**Exercise description**
Copy the lines starting at the one containing "You are a computer-use" and ending at the one containing "click(x=123, y=60)", putting "start page" in place of "home page" and changing nothing else. Leave out the pictures.

**Records to use**
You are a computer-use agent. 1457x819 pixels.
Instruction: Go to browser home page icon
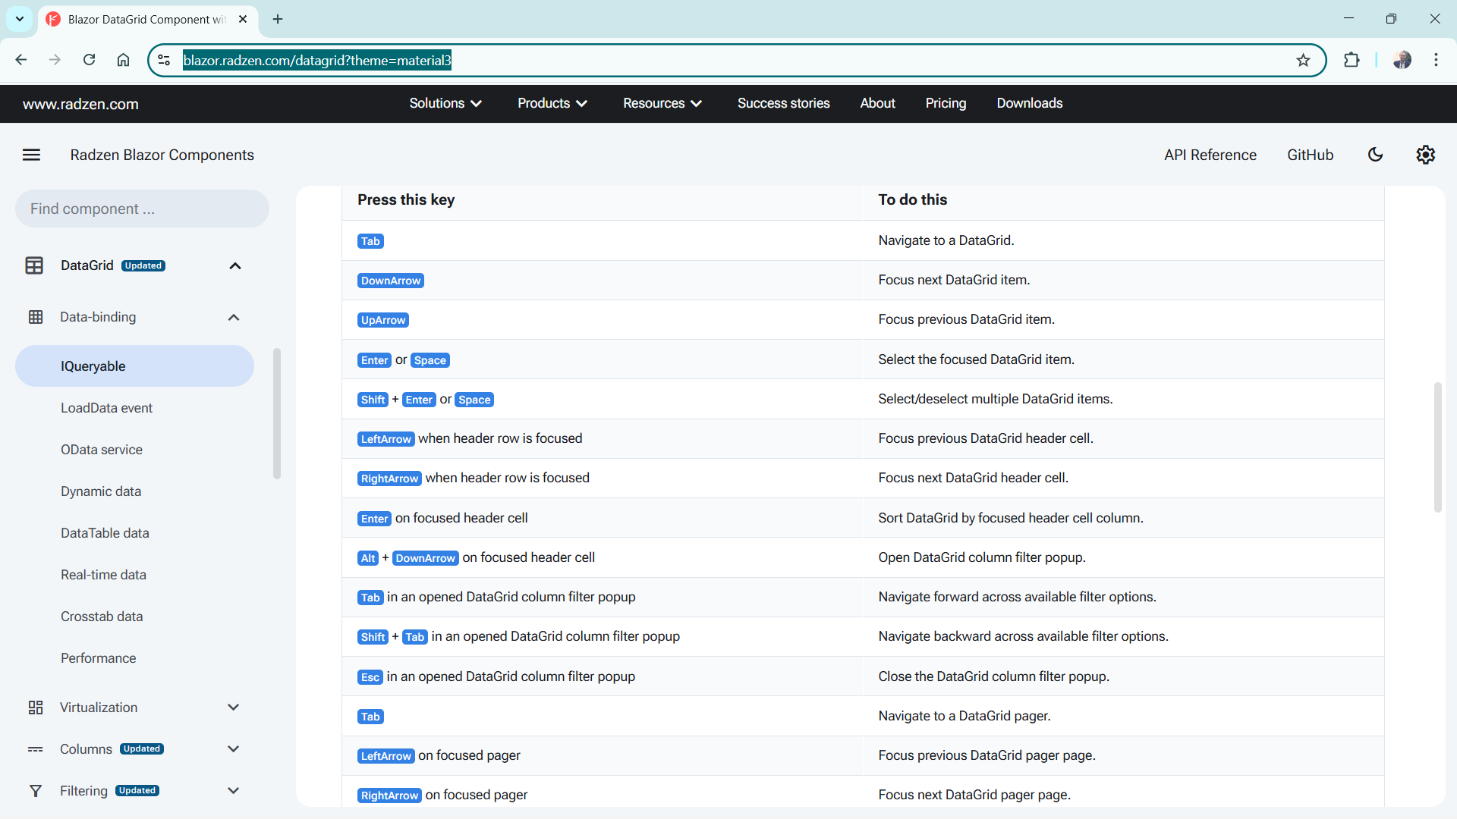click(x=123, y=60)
==
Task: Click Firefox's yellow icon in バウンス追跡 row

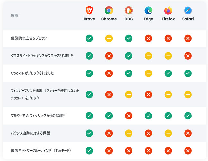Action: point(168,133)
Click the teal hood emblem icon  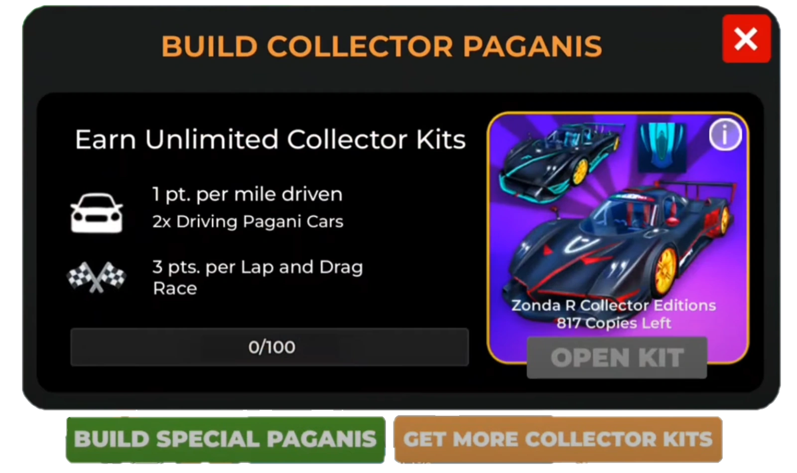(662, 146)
--
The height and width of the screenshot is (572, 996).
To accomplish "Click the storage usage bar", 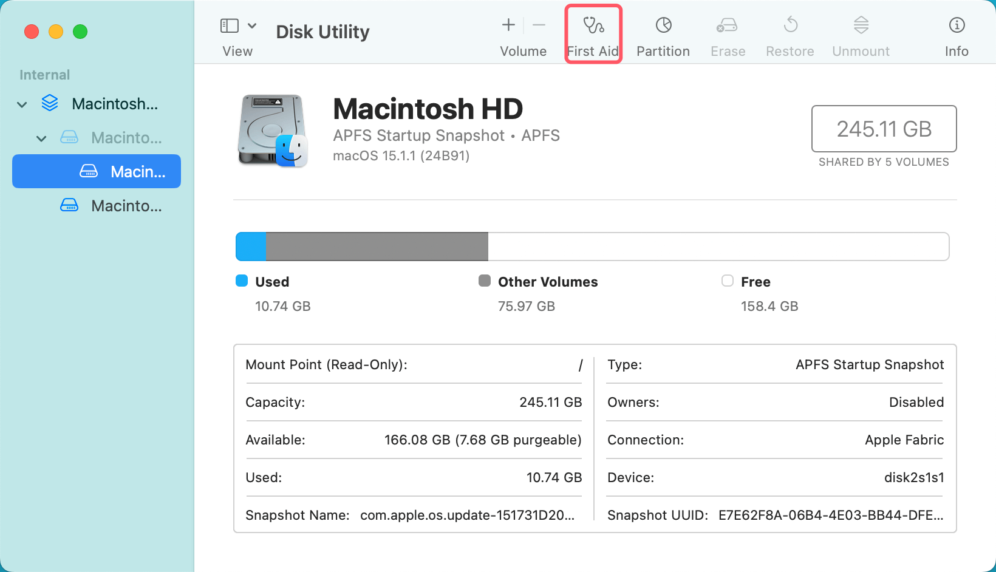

**Reply to the exercise**
You are a computer-use agent. 1457x819 pixels.
Instruction: Go to browser start page icon
click(x=123, y=60)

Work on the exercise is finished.